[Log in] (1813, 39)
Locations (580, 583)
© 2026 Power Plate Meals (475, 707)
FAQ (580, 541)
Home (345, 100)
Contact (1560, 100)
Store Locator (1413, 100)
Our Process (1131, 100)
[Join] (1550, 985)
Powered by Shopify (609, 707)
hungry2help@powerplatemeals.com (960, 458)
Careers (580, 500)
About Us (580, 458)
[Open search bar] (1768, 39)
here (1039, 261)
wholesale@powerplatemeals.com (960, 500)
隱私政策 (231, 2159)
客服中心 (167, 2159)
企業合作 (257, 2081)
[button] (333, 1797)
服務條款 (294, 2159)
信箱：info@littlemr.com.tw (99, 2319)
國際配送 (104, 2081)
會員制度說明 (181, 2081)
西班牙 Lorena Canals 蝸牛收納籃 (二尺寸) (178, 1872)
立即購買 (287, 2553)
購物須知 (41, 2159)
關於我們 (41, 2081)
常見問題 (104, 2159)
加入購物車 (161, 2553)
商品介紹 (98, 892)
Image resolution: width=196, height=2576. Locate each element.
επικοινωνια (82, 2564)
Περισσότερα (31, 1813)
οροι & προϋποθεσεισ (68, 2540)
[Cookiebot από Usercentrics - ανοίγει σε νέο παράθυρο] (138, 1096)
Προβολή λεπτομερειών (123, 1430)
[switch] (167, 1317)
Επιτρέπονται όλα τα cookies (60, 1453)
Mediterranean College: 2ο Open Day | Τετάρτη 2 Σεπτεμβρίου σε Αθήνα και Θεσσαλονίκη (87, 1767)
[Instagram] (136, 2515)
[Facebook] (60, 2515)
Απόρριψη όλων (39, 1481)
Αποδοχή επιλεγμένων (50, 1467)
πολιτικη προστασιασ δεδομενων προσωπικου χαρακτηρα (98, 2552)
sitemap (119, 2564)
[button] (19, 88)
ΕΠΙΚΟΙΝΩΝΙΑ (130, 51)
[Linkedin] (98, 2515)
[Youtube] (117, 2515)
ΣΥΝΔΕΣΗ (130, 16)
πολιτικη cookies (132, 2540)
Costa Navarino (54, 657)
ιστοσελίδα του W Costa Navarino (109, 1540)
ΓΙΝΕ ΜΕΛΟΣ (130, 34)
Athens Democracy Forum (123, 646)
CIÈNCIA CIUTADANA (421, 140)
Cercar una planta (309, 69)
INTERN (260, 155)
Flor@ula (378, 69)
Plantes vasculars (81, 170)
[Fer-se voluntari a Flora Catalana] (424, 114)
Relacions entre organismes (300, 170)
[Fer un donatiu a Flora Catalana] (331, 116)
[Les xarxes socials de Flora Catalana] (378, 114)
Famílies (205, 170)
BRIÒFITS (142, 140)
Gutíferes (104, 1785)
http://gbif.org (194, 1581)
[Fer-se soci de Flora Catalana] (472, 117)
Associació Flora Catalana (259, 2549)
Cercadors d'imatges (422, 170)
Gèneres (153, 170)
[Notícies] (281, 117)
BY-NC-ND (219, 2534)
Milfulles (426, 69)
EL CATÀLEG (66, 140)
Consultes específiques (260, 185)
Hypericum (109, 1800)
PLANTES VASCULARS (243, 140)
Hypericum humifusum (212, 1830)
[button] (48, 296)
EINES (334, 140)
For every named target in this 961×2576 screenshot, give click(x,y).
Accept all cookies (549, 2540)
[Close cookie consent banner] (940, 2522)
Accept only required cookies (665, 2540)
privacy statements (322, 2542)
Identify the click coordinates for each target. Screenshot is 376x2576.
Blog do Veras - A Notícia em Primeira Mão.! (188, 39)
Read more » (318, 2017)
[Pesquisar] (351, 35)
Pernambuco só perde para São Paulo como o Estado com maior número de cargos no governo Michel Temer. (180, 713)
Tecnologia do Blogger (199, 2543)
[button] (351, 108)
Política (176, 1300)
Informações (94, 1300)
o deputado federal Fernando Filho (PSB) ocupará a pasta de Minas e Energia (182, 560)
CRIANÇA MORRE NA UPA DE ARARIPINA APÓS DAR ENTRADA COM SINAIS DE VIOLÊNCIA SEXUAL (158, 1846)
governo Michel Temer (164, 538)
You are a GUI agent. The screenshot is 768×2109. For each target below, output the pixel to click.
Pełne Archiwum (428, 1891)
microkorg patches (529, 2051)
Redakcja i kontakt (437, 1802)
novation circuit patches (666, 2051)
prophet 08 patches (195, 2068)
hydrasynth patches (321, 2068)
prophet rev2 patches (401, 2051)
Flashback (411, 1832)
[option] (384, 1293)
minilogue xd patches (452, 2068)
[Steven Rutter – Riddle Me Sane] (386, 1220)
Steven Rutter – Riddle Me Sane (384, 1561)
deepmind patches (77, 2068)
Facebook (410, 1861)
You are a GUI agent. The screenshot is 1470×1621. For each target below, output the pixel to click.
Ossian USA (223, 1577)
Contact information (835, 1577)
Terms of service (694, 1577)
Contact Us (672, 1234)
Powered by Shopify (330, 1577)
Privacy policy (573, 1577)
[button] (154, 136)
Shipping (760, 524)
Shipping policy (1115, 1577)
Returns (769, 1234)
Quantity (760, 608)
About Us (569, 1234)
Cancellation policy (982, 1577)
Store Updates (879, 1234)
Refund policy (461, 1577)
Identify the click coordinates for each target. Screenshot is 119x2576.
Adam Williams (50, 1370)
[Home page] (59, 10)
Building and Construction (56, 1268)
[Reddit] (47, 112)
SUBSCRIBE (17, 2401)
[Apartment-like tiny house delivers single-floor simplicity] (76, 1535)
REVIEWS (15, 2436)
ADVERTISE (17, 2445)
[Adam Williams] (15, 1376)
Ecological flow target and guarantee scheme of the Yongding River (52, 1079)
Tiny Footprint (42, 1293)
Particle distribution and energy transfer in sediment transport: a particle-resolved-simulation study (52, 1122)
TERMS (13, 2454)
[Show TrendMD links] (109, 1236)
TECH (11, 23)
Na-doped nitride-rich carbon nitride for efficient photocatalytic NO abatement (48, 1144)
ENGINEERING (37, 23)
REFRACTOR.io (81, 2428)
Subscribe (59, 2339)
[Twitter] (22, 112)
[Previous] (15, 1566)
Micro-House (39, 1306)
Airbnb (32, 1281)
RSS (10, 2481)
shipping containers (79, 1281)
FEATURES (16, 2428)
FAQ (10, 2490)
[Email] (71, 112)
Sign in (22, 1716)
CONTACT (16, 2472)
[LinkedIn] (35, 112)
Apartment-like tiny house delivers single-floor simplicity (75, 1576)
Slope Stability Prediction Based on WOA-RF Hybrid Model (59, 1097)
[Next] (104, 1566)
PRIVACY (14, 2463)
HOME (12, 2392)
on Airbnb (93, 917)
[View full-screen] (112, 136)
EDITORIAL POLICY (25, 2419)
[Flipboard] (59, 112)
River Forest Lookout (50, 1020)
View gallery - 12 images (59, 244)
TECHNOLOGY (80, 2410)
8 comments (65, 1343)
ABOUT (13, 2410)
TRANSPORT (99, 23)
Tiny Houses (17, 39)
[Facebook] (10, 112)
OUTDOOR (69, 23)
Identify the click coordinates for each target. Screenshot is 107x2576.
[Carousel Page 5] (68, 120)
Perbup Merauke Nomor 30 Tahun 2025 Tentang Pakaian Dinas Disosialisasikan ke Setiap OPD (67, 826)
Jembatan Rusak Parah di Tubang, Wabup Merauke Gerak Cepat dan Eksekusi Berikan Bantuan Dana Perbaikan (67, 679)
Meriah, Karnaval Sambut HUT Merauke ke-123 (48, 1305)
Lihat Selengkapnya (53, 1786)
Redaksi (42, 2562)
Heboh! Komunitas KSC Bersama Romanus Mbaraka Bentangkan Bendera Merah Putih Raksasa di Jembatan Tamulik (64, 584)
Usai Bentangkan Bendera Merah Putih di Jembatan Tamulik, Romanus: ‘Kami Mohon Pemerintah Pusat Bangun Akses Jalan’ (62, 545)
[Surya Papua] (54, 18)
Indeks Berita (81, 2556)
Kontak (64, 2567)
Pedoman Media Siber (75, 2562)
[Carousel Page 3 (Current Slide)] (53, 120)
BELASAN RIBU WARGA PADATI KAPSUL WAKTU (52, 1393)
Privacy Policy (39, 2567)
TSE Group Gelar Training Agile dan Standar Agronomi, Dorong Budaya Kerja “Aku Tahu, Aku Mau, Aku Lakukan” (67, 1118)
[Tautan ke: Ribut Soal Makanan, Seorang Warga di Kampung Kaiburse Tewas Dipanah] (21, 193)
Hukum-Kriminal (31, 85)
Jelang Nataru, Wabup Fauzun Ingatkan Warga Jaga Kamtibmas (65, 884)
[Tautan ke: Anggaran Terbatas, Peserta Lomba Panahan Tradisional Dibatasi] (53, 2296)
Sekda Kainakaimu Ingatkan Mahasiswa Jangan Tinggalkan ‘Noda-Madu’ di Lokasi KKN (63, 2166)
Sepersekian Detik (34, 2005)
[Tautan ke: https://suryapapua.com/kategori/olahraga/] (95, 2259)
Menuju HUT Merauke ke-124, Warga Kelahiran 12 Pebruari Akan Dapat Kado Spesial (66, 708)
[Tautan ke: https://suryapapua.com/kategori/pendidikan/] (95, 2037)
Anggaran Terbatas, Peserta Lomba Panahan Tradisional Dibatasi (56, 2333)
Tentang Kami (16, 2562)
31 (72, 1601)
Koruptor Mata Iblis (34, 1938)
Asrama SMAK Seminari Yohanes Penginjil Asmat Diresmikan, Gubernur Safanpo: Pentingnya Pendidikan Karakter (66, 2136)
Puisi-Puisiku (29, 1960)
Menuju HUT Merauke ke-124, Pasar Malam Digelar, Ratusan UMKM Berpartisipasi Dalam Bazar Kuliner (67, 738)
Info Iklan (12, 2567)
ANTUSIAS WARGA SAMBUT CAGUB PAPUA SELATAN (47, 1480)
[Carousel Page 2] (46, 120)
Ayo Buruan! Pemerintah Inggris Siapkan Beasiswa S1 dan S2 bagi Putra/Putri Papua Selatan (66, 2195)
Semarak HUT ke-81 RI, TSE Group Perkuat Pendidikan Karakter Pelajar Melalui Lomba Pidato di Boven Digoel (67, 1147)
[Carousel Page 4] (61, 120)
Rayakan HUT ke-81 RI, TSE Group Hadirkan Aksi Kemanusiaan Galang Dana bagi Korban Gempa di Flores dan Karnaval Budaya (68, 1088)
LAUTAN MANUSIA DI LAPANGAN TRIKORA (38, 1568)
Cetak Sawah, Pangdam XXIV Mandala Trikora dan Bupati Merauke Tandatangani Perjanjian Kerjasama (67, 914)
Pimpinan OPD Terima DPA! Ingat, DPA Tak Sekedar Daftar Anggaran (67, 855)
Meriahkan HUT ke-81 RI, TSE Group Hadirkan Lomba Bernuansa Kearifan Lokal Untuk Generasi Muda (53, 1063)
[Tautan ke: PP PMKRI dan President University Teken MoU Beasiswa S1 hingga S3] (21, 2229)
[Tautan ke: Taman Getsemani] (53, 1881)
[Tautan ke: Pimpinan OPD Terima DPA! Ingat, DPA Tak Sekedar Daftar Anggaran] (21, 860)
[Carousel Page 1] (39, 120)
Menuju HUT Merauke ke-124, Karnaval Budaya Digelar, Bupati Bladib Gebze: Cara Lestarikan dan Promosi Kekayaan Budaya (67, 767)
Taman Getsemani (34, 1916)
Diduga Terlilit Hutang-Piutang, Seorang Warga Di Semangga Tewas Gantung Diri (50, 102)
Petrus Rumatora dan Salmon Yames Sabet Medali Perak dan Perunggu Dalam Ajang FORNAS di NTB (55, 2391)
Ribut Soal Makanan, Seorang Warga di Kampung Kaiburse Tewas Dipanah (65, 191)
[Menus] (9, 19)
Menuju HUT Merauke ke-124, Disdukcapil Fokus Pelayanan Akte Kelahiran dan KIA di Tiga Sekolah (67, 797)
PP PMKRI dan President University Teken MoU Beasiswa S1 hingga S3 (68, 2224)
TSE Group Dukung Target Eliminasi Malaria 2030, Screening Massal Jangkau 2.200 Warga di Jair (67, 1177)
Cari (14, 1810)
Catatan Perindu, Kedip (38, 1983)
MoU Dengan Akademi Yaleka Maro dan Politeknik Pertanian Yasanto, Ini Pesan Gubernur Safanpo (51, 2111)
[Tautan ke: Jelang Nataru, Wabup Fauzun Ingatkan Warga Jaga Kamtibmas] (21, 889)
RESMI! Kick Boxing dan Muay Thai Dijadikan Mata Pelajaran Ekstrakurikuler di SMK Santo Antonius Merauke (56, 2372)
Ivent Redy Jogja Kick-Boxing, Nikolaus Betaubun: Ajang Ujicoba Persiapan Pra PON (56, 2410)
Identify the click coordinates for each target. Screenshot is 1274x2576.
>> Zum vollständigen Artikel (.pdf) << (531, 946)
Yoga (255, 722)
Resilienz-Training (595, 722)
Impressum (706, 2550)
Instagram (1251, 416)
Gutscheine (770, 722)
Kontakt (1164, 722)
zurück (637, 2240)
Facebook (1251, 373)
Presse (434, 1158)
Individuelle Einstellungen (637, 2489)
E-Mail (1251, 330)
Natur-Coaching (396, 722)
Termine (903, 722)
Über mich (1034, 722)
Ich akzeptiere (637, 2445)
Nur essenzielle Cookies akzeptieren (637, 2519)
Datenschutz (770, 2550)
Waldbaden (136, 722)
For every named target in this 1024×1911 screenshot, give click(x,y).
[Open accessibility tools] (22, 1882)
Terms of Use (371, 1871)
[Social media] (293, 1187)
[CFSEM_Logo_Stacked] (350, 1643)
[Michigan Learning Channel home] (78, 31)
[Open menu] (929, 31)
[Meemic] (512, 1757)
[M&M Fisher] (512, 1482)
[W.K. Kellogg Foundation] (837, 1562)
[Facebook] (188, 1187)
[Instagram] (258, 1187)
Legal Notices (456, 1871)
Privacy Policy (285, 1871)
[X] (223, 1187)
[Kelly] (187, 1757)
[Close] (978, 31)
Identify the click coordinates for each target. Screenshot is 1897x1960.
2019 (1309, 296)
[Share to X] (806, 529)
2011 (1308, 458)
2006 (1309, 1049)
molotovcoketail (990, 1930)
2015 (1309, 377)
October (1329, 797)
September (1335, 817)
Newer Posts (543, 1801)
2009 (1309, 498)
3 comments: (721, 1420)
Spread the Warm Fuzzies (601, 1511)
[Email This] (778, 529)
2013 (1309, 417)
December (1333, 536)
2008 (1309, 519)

★ ★ ★ ★

→ **What is needed**: Copy out only the lines running from the beginning of the data to the line with "隱私政策 (231, 2159)", both ends included.

→ **Result for this exercise**:
[Log in] (1813, 39)
Locations (580, 583)
© 2026 Power Plate Meals (475, 707)
FAQ (580, 541)
Home (345, 100)
Contact (1560, 100)
Store Locator (1413, 100)
Our Process (1131, 100)
[Join] (1550, 985)
Powered by Shopify (609, 707)
hungry2help@powerplatemeals.com (960, 458)
Careers (580, 500)
About Us (580, 458)
[Open search bar] (1768, 39)
here (1039, 261)
wholesale@powerplatemeals.com (960, 500)
隱私政策 (231, 2159)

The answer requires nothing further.